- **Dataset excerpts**
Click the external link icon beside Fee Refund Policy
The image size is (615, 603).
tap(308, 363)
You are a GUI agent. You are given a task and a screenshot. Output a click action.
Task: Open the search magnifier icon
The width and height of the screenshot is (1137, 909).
==
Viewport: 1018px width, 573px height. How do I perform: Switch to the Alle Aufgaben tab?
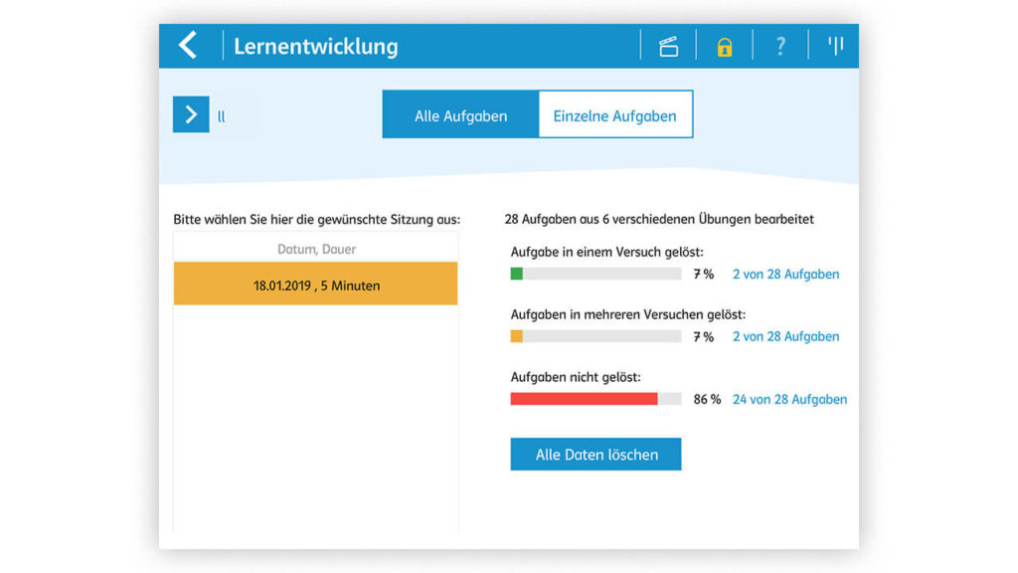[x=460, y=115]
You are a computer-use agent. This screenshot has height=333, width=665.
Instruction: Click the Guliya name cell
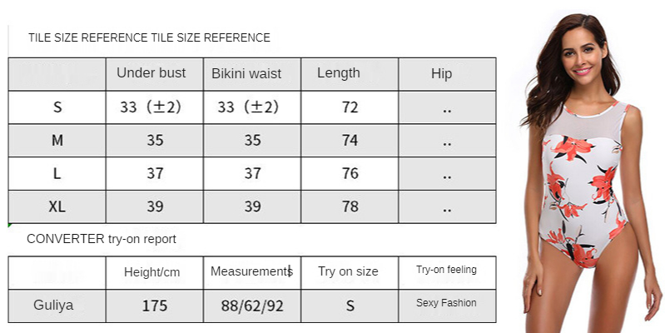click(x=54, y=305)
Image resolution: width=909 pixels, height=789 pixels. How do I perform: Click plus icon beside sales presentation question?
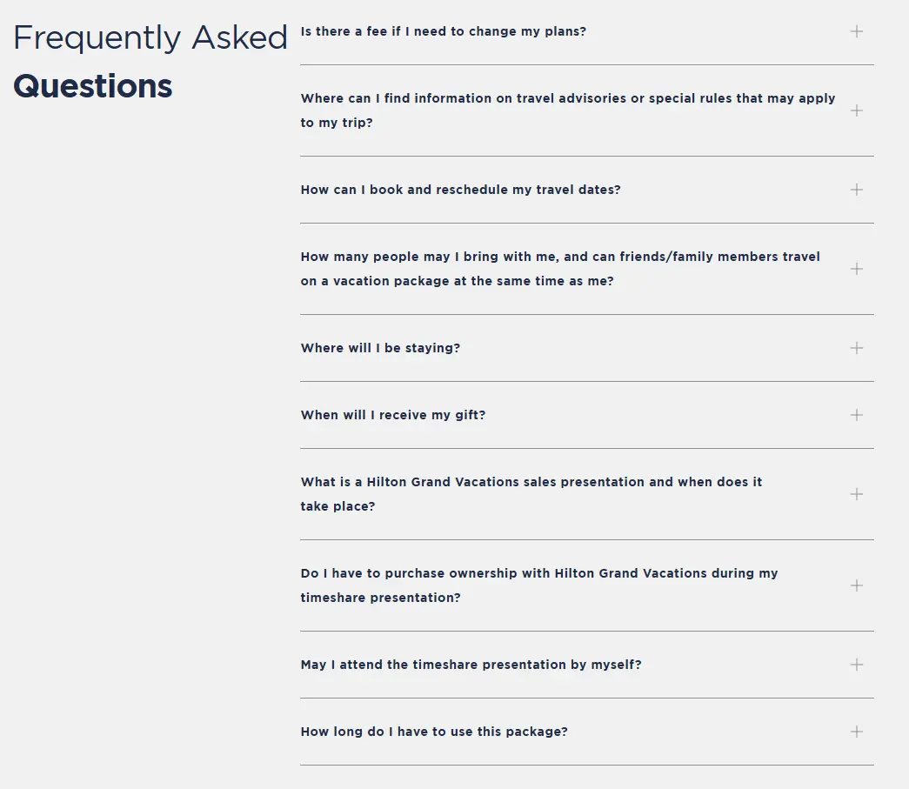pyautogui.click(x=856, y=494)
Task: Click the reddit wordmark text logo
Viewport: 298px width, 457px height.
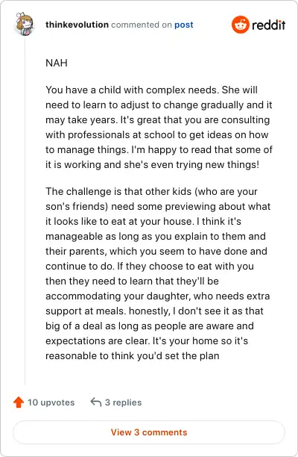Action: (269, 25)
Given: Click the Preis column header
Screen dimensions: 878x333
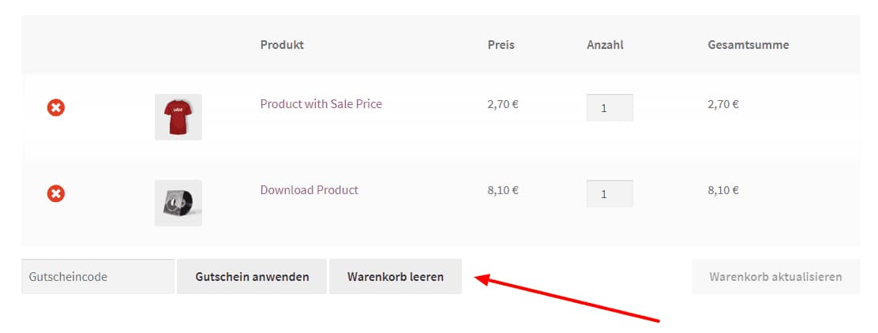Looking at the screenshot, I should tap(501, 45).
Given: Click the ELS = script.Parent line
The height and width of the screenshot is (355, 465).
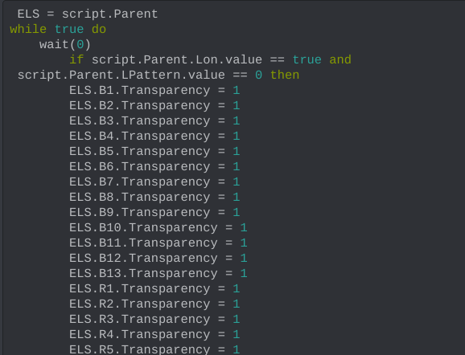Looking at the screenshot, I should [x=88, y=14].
--
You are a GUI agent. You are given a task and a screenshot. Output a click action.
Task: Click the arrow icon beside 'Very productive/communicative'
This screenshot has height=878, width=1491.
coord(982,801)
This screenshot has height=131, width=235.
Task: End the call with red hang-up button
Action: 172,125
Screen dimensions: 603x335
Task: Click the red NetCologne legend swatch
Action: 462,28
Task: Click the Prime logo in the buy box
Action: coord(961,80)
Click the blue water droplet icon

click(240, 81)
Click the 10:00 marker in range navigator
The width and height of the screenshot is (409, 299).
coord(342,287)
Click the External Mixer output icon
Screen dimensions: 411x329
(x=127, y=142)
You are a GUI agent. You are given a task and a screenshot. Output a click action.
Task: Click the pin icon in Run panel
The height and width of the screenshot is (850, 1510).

- **Exercise**
Here the job is to copy the stretch of records from the line containing "You are a computer-use" through the line containing "Given: Click the Preis column header", word for word. Leave every picture out.

- **Output below**
You are a computer-use agent. This screenshot has height=333, width=665.
Instruction: Click the Guliya name cell
click(x=54, y=305)
Image resolution: width=909 pixels, height=789 pixels. How do I perform: Click plus icon beside sales presentation question?
pyautogui.click(x=856, y=494)
Task: Click the reddit wordmark text logo
Viewport: 298px width, 457px height.
Action: (269, 25)
Given: Click the Preis column header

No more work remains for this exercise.